__Texto fornecido__:
Fez bem, Manuela Ferreira Leite em reconhecer, na sua parábola do fogo posto, quanto a responsabilidade dele não exclui ninguém dos sucessivos governos com que se atamancou a história do Portugal pós-abril. Mas o facto é que a si própria se incrimina, porque deles fez parte, e isso a mim me chocou, que sempre preservei a sua imagem por lhe reconhecer o mérito da honestidade e da lucidez.
Mas o seu texto é sobretudo expressivo da preocupação que a todos mina, pela fragilidade de um país que há muito arde, e que virou braseiro inextinguível, tentando com tal parábola servir de orientação a um Passos Coelho joguete dos malabarismos verbais e irónicos dos que dele dependem, mas mantendo caprichosamente o enigma sobre a posição que vai tomar na questão do Orçamento, em discursos sem conteúdo, e asnaticamente fundamentados, numa emoção pouco sadia, de um romanticismo exibicionista, a sugerir a teatralidade de Manuel de Sousa Coutinho incendiando o seu palácio de Almada, para nele não receber os inimigos da sua pátria, no drama de Garrett.
Não mudamos, sempre actores de gestos amplos e vozes sonoras, a racionalidade subvertida pela emotividade da indignação contra os outros, ou da valorização dos sentimentos próprios.
Manuela Ferreira Leite conclui o seu texto com a afirmação de que os responsáveis pelo fogo posto é que o devem apagar.
Se isso é verdade, não o é connosco, que os incendiários até nem são punidos pelo seu crime, numa campanha de silêncio em seu redor, que sempre nos perturbou a alma.
Mas também é verdade que ninguém acredita na alternativa de Passos Coelho como extintor.
É inteligente a parábola de Manuela Ferreira Leite.

terça-feira, 19 de outubro de 2010

Não mudam

Conheci a minha amiga cá, depois do 25 de Abril, mas ela conhecia o meu pseudónimo dos jornais de lá e congratulámo-nos com a descoberta. Tive que lhe oferecer os meus livros, que para isso servem, e num deles, em 79, porque perdera o primeiro, apus a seguinte dedicatória: “Um magnífico exemplo de virtudes… para o caixote”. Não gostou e um dia, anos depois, devolveu-me o livro para lhe alterar a dedicatória ou acrescentar outra. Docilmente, insisti:

“Se da dedicatória acima não gosta
Neste livro escrito há já tantos anos
Insisto, e não temo perder a aposta,
Que um caixote é pouco para os desenganos.

__Registos listados__:
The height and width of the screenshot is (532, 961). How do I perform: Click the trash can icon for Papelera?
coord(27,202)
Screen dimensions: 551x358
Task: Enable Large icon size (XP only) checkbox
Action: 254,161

__As suas tarefas__:
**A)** No texto fornecido, com que afirmação conclui Manuela Ferreira Leite o seu texto?
**B)** Reproduza, sem qualquer alteração, todas as linhas da listagem.

__Conjunto de respostas__:
**A)** Que os responsáveis pelo fogo posto é que o devem apagar.

**B)**
The height and width of the screenshot is (532, 961). How do I perform: Click the trash can icon for Papelera?
coord(27,202)
Screen dimensions: 551x358
Task: Enable Large icon size (XP only) checkbox
Action: 254,161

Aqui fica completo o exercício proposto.